PROBLEM TO WORK ON — Locate the word "agent" in the data below, then copy every line that holds it.

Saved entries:
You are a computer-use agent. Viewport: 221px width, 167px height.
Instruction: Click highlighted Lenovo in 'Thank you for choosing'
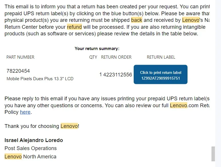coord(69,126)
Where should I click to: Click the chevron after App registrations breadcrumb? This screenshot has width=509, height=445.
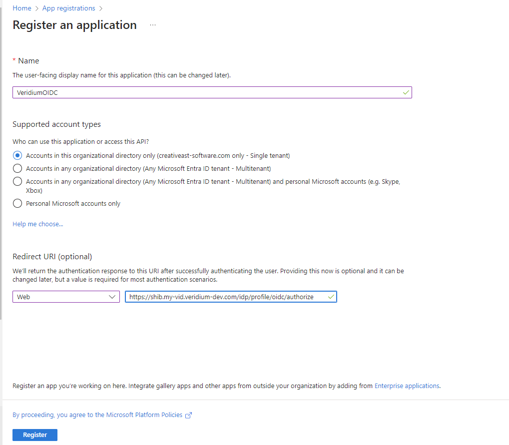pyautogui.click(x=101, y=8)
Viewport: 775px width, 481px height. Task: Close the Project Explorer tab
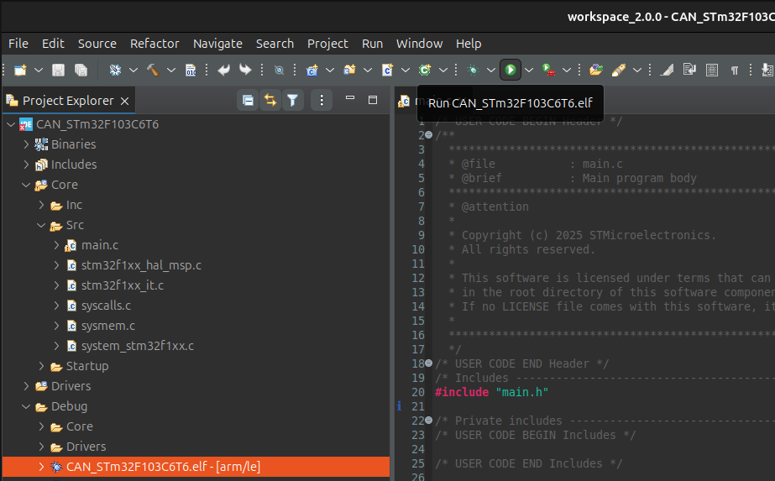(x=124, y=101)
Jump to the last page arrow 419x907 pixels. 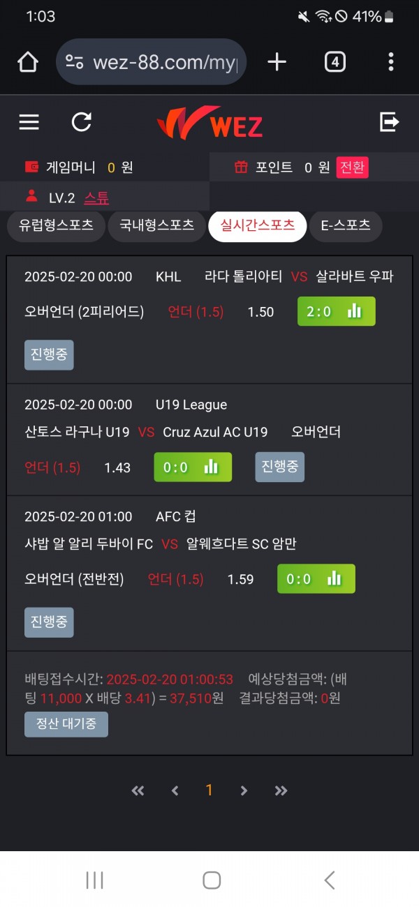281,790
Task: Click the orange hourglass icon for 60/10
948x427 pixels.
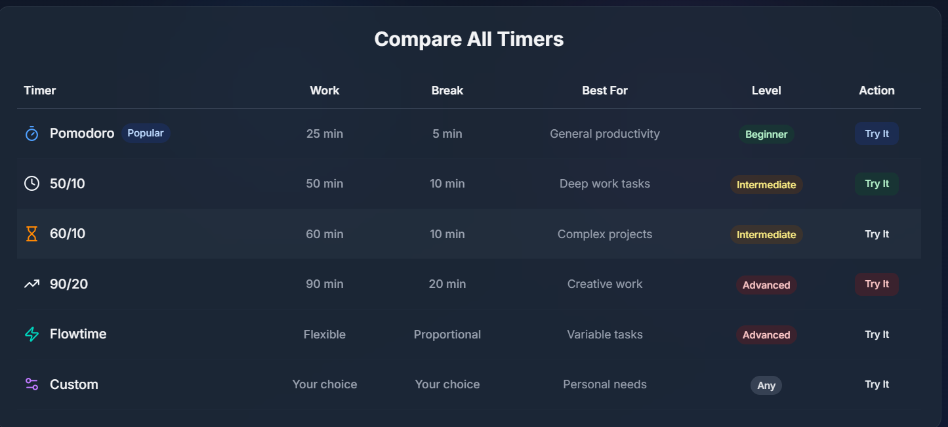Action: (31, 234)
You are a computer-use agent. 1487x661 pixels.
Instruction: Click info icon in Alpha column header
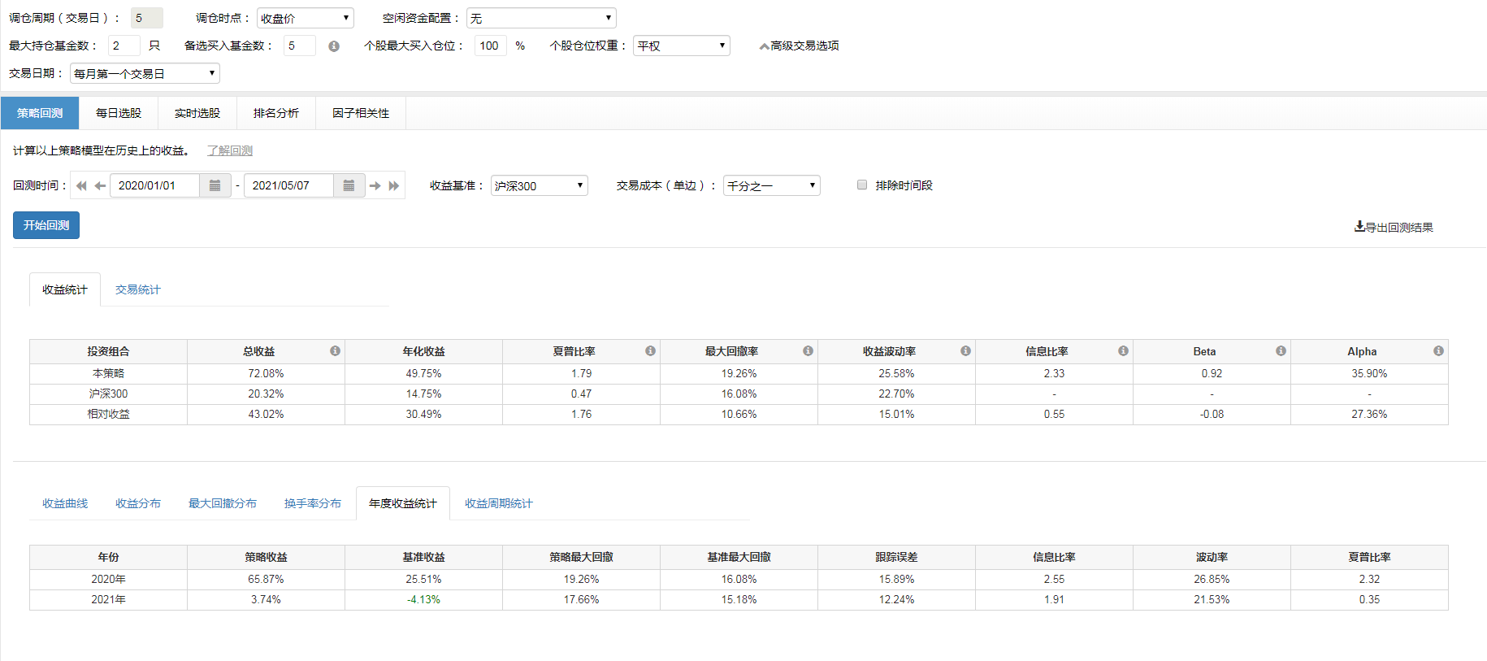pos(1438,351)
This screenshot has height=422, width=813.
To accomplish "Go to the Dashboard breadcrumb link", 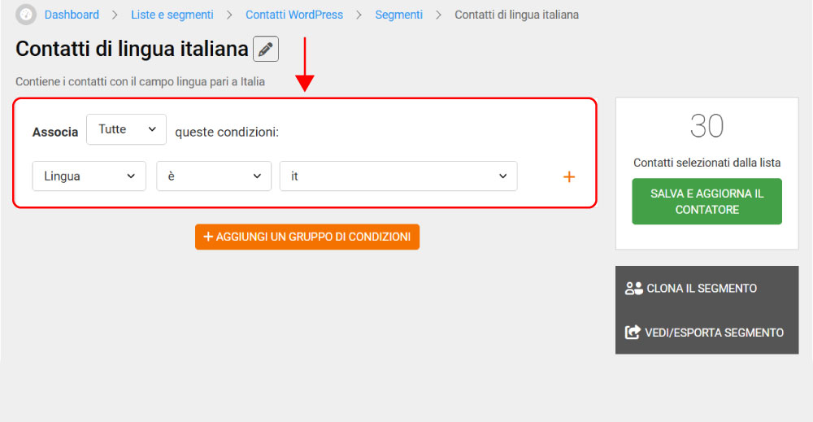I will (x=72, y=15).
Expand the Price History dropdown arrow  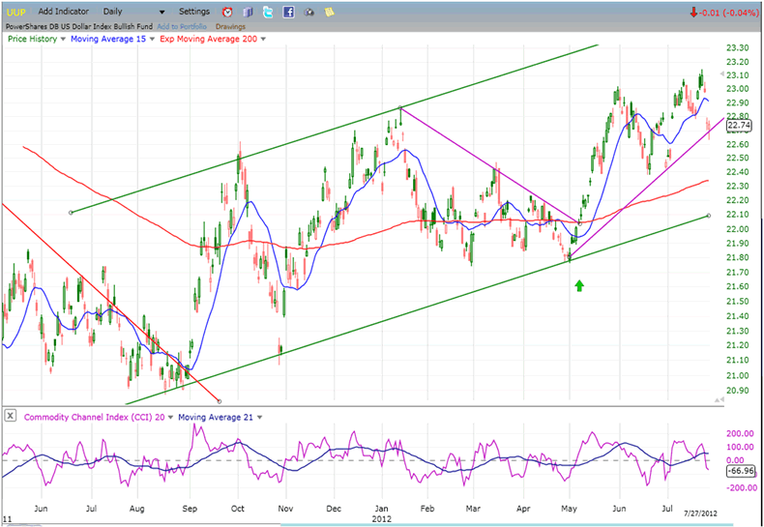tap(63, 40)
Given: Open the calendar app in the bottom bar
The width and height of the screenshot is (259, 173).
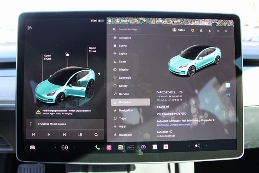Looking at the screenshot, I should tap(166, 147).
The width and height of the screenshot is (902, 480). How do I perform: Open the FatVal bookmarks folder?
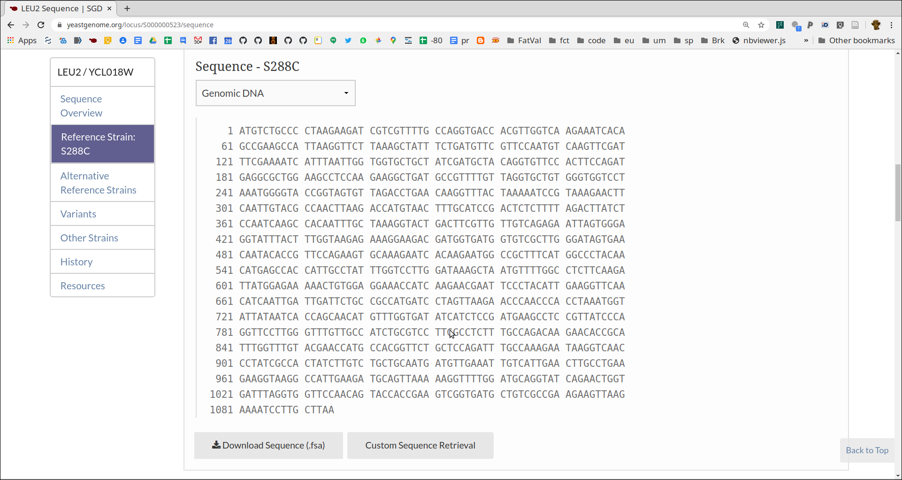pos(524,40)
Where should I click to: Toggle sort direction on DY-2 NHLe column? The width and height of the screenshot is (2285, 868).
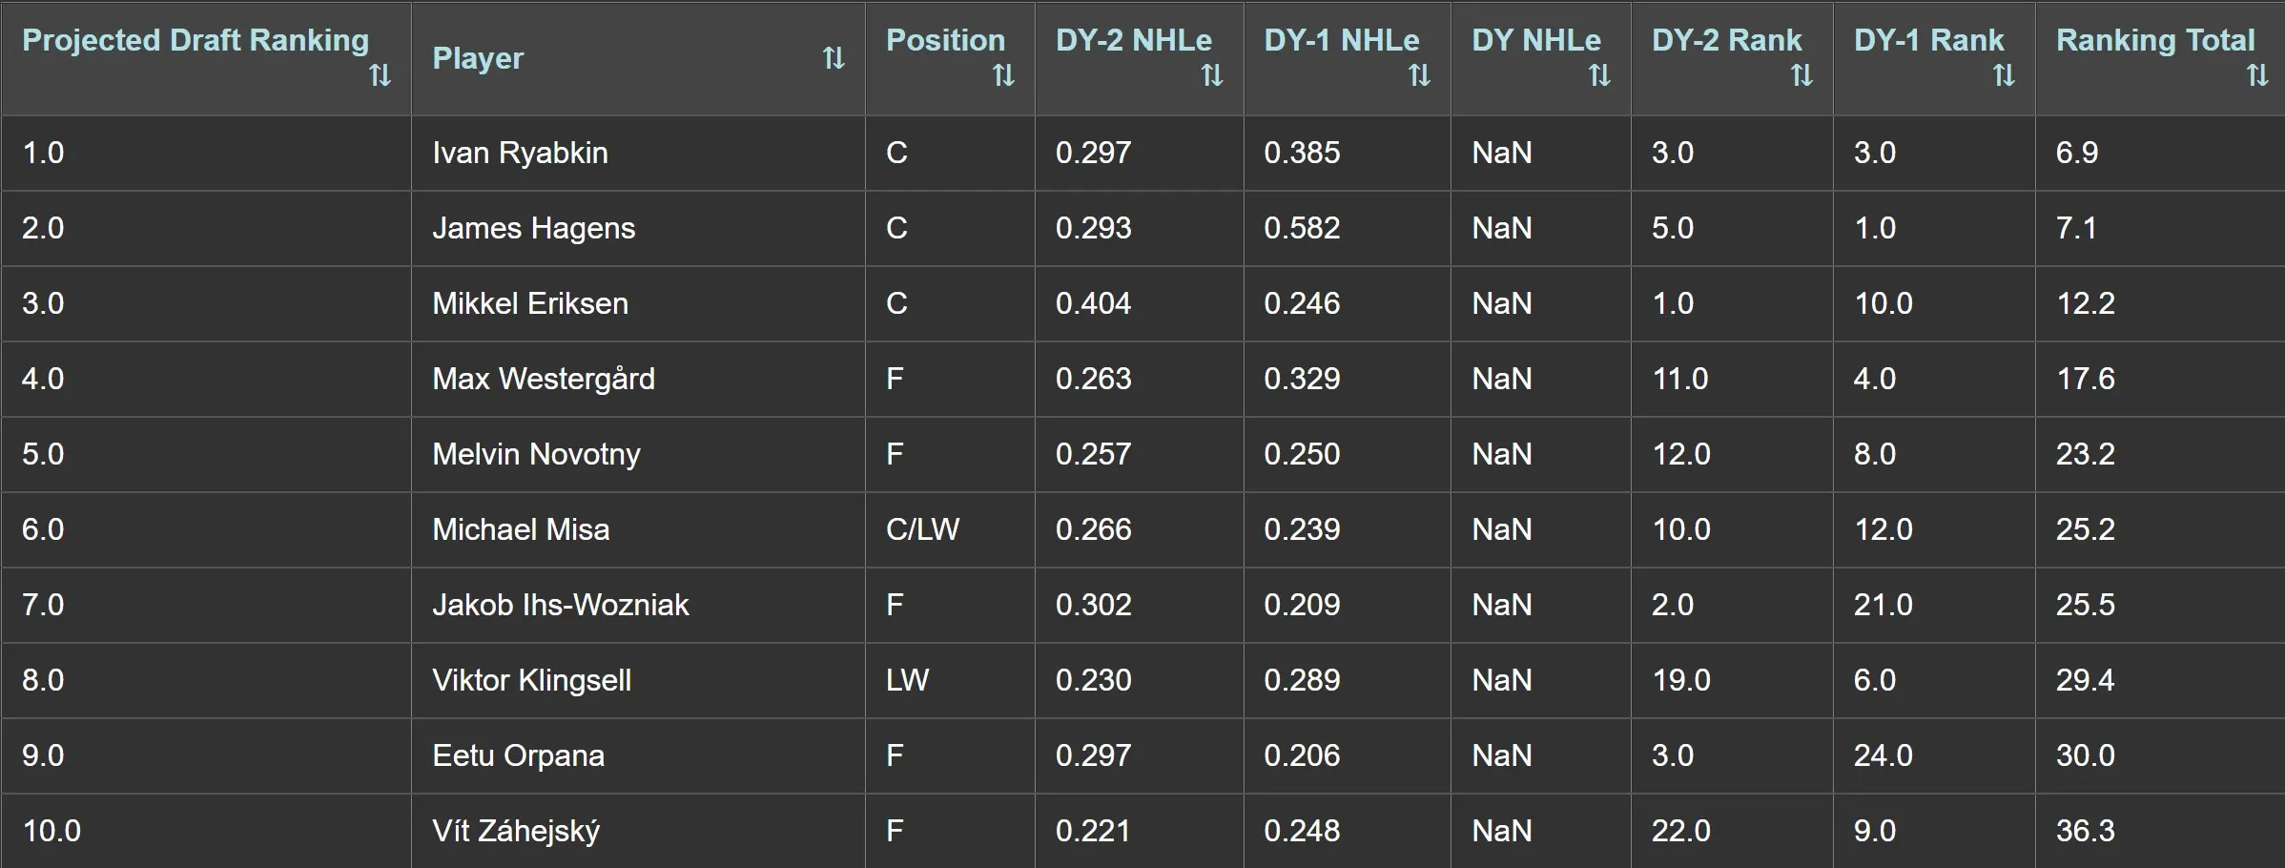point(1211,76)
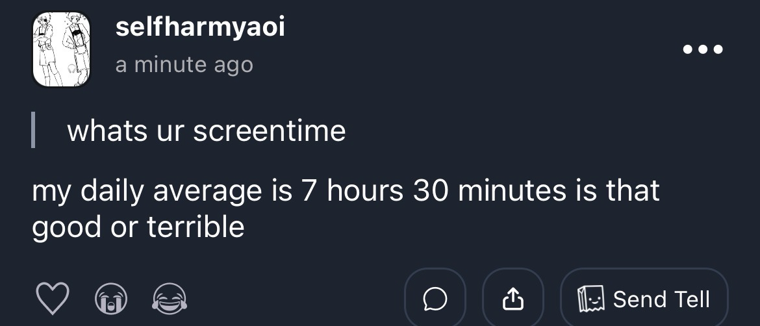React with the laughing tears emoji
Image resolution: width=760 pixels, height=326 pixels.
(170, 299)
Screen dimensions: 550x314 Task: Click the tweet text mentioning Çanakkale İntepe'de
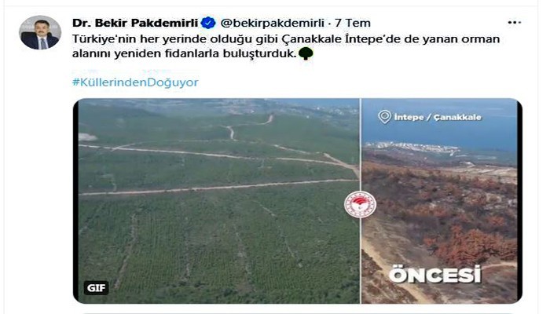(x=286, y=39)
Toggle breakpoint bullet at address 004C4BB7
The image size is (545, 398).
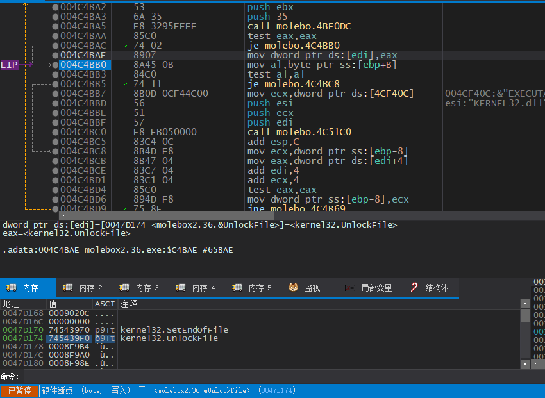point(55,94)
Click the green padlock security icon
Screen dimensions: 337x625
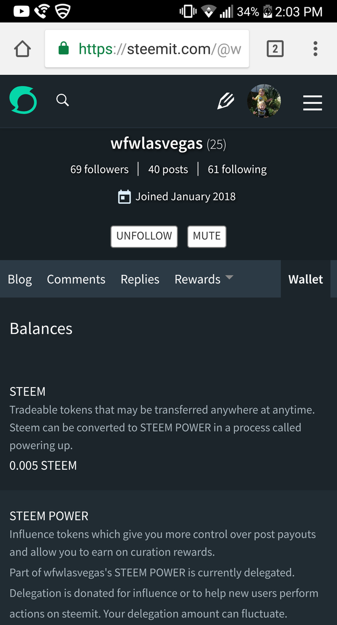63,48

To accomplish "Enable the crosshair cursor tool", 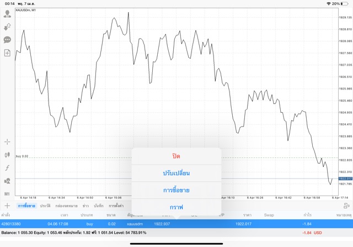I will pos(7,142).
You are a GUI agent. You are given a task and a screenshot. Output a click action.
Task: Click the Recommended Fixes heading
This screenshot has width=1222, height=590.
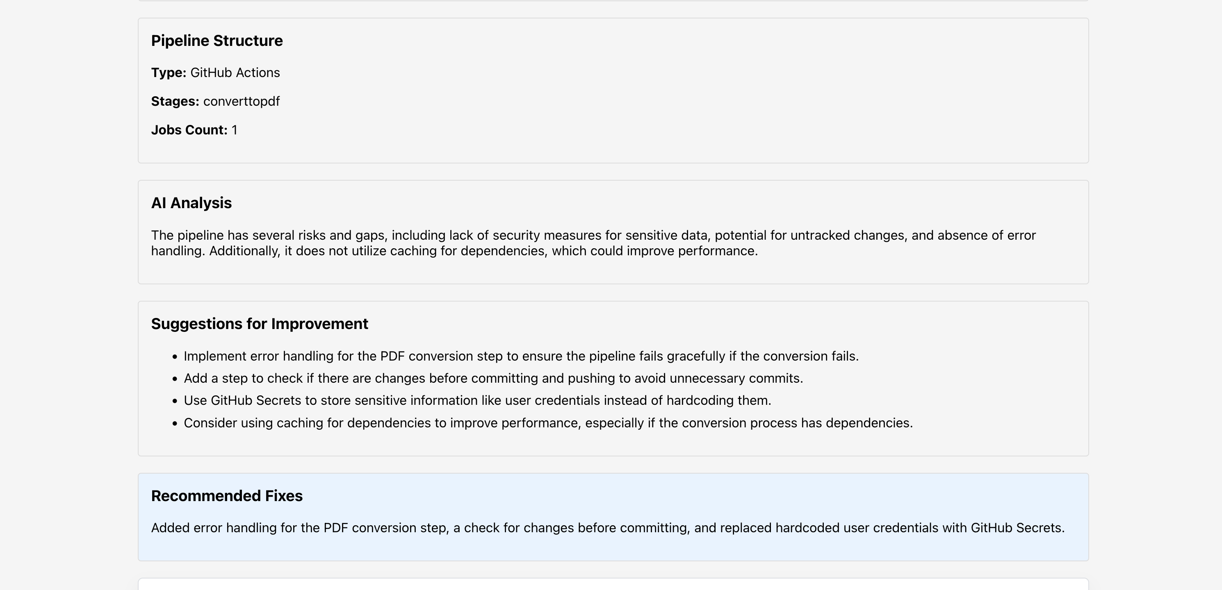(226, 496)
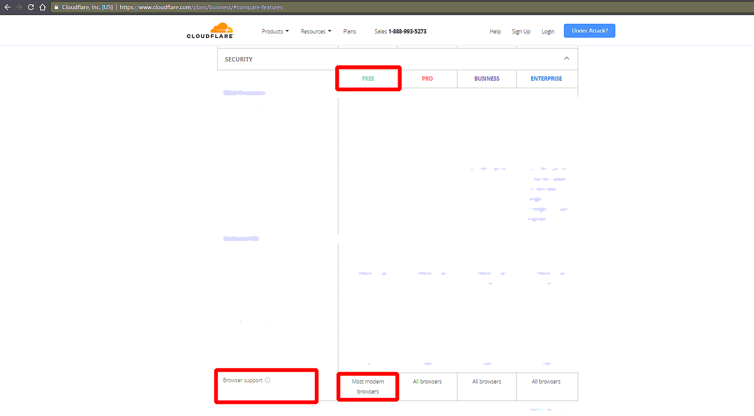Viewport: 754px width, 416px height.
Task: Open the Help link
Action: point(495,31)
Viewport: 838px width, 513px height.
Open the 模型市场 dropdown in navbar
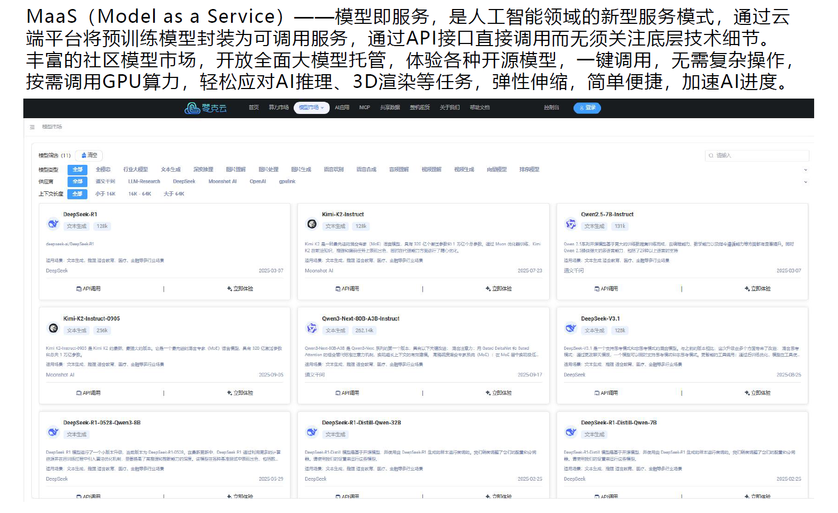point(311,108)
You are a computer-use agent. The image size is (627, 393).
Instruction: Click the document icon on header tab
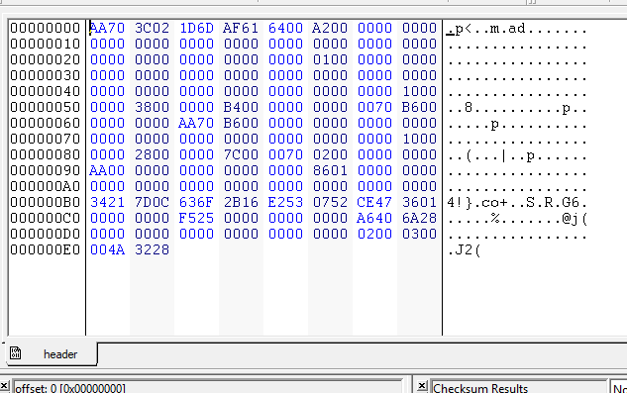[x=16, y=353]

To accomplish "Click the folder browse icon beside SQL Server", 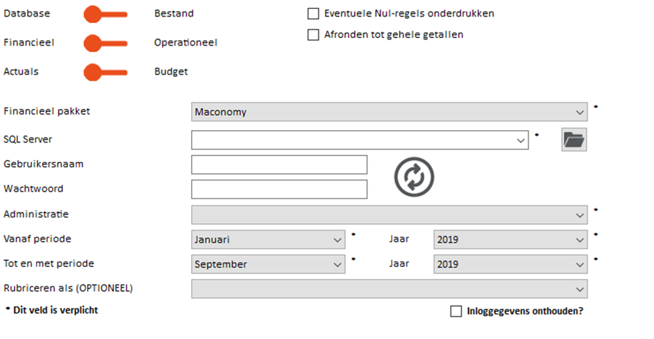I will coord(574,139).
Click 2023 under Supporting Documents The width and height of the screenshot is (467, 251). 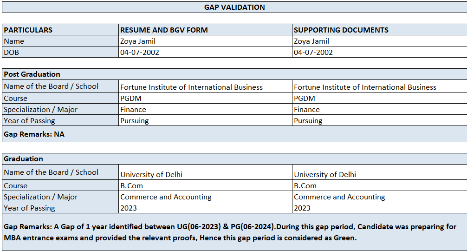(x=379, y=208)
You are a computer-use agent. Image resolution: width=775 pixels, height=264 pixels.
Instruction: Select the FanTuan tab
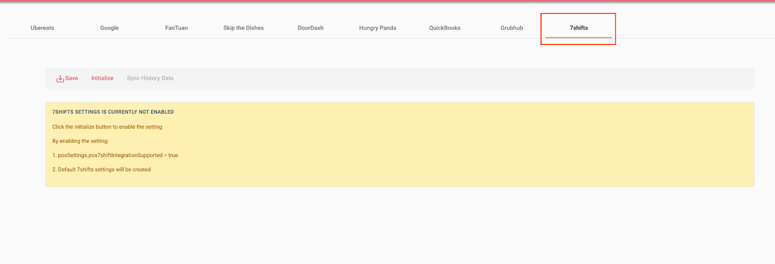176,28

TASK SOLUTION —
You are a computer-use agent. Viewport: 221px width, 167px height.
You are a computer-use agent. 1487x661 pixels.
You are a GUI agent. You are given a task and a screenshot. Output a click action.
You are a computer-use agent. The image size is (627, 393).
You are a computer-use agent. Image resolution: width=775 pixels, height=264 pixels.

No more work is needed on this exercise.